L’exemple nous est servi actuellement au Cameroun (élection présidentielle) et au Gabon (élections locales).

Dans les éléments de contestation, il arrive que le mode de scrutin tienne une place de choix. Pour une certaine élite politique, le mode de scrutin adopté par la loi est toujours de nature à favoriser le parti ou le candidat au pouvoir. La question peut se poser de savoir si l’effet du mode de scrutin n’est pas d’abord recherché avant de choisir un mode de scrutin souhaité.

Il conviendra ici de présenter quelques modes de scrutin et leurs effets.

A- les scrutins majoritaires et leur effet Les scrutins majoritaires constituent le mode le plus ancien en la matière quant à la désignation des élus. A l’intérieur, on distingue le scrutin uninominal et le scrutin plurinominal.

S’agissant du scrutin uninominal à un tour, celui qui obtient le plus de voix emporte simplement le siège. L’avantage que procure ce système est la simplicité. Globalement, le parti qui arrive en deuxième position est souvent sous représenté par rapport à son total de voix. Les autres partis n’obtenant à leur tour presque pas d’élu. Bien plus, la
territorialité des partis influence fortement le résultat final dans la mesure où un petit parti ayant une assise locale suffisante peut être représenté, mais aussi que le parti ayant obtenu plus de voix au plan national peut se voir privé de sa victoire, ses suffrages étant trop dispersés.

Quant au scrutin uninominal à deux tours, le cas de la France par exemple, le passage au premier tour est conditionné par l’obtention de la majorité absolue des voix, avec parfois une obligation de réunir un nombre minimal d’électeurs inscrits.

Faute d’atteindre ce seuil, il est naturellement organisé un second tour. Dans ce dernier cas, il y a possibilité de voir les petits partis s’entendre avec d’autres pour obtenir
plus d’élus.

Relativement aux scrutins de liste (à un ou deux tours), l’on attribue à la liste arrivée en tête tous les sièges.

C’est le cas avec la désignation des grands électeurs pour la présidentielle américaine. Dans le scrutin de liste, il y une forte amplification de la victoire, même s’il y a des injustices qu’on peut retrouver. Relativement à leur effet, les scrutins majoritaires visent à désigner une majorité d’élus dans lesquels l’on peut déceler la capacité de gouverner.

Le scrutin majoritaire à un tour favorise l’alternance, mais uniquement entre deux partis, des poids lourds de la politique.

Le scrutin majoritaire à deux tours incite quant à lui plus de partis à conclure des alliances pour le second tour et constitue un gage de stabilité politique. Les scrutins majoritaires font souvent apparaître des majorités stables, fondées sur un affrontement avec l’opposition et au prix d’une certaine injustice dans la représentation.

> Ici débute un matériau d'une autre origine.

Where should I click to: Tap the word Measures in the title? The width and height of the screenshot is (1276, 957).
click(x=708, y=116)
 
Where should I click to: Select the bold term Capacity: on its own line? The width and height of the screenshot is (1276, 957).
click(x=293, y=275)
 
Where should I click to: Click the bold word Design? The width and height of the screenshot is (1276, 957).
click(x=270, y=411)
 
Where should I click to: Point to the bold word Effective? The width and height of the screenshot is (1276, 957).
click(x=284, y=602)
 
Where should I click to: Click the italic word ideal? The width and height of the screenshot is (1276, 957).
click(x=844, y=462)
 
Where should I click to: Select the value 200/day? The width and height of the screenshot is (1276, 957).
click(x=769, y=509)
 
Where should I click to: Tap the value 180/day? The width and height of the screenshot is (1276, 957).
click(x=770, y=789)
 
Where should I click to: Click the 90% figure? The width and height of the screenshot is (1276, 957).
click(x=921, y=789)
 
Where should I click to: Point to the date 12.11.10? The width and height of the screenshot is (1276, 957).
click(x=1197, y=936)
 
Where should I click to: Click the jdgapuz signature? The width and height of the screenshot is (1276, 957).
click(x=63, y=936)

B- Les scrutins proportionnels et leur effet

Dans son principe, le mode de scrutin proportionnel est simple dans le principe, car les sièges sont attribués selon le nombre de voix. Mais c’est un système complexe dans sa mise en œuvre. Ici, il s’agit moins de voter pour un homme que pour un parti ou un programme politique.

Parlant de scrutin proportionnel, plusieurs méthodes existent pour la répartition des voix.

La méthode du quotient fixe : ici le nombre de voix à obtenir pour avoir un siège est fixé d’avance, c’est ce qu’on appelle le quotient électoral.

Pour obtenir le nombre de sièges à attribuer, il faut diviser le total des voix obtenu par chaque liste par le quotient électoral. Après la première répartition, il va falloir répartir aussi les restes : c’est la méthode du plus fort reste. Cette dernière favorise les petits partis. Dans le même sillage, il y a aussi la méthode de la plus forte moyenne qui favorise les grands. Cette dernière est utilisée pour les sénatoriales par exemple en France où les départements élisent les sénateurs.

A ces méthodes usitées, on peut également convoquer d’autres méthodes comme les systèmes de compensation utilisées en Allemagne.

Dans ce genre de systèmes, les sièges sont répartis au sein de la liste selon l’ordre de présentation le plus souvent, mais aussi parfois selon l’indication de préférences donnée par les électeurs.

Le seuil fixé pour obtenir le droit à la répartition des sièges et la taille de la circonscription constituent des variables déterminantes dans les scrutins proportionnels. Ici, plus le seuil est élevé et plus le nombre de circonscriptions est important, plus l’accès des petits partis aux sièges est difficile.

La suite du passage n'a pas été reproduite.